What is being asked: Write out the listing below again, swapping each "Identify the location of" for "Find the position of" and keeping everything else the same.

Material to process:
=======

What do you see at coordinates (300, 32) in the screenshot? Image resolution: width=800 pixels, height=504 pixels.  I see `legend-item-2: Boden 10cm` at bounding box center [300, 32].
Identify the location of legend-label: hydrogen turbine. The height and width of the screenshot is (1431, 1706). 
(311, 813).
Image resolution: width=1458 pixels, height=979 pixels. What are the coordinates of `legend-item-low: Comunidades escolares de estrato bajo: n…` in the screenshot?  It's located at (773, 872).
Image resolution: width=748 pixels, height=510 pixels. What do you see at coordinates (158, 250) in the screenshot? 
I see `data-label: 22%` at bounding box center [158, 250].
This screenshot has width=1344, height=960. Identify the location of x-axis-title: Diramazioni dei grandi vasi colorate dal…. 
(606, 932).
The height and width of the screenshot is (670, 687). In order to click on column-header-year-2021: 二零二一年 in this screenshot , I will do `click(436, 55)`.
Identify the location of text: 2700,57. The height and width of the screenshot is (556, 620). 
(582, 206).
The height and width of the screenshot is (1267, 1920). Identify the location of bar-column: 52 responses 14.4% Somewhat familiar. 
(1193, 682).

=======

Written reply:
What do you see at coordinates (300, 32) in the screenshot? Image resolution: width=800 pixels, height=504 pixels.  I see `legend-item-2: Boden 10cm` at bounding box center [300, 32].
Find the position of legend-label: hydrogen turbine. The height and width of the screenshot is (1431, 1706). 
(311, 813).
Image resolution: width=1458 pixels, height=979 pixels. What are the coordinates of `legend-item-low: Comunidades escolares de estrato bajo: n…` in the screenshot?  It's located at (773, 872).
Image resolution: width=748 pixels, height=510 pixels. What do you see at coordinates (158, 250) in the screenshot? 
I see `data-label: 22%` at bounding box center [158, 250].
This screenshot has width=1344, height=960. Find the position of x-axis-title: Diramazioni dei grandi vasi colorate dal…. 
(606, 932).
The height and width of the screenshot is (670, 687). In order to click on column-header-year-2021: 二零二一年 in this screenshot , I will do `click(436, 55)`.
Find the position of text: 2700,57. The height and width of the screenshot is (556, 620). 
(582, 206).
The height and width of the screenshot is (1267, 1920). Find the position of bar-column: 52 responses 14.4% Somewhat familiar. 
(1193, 682).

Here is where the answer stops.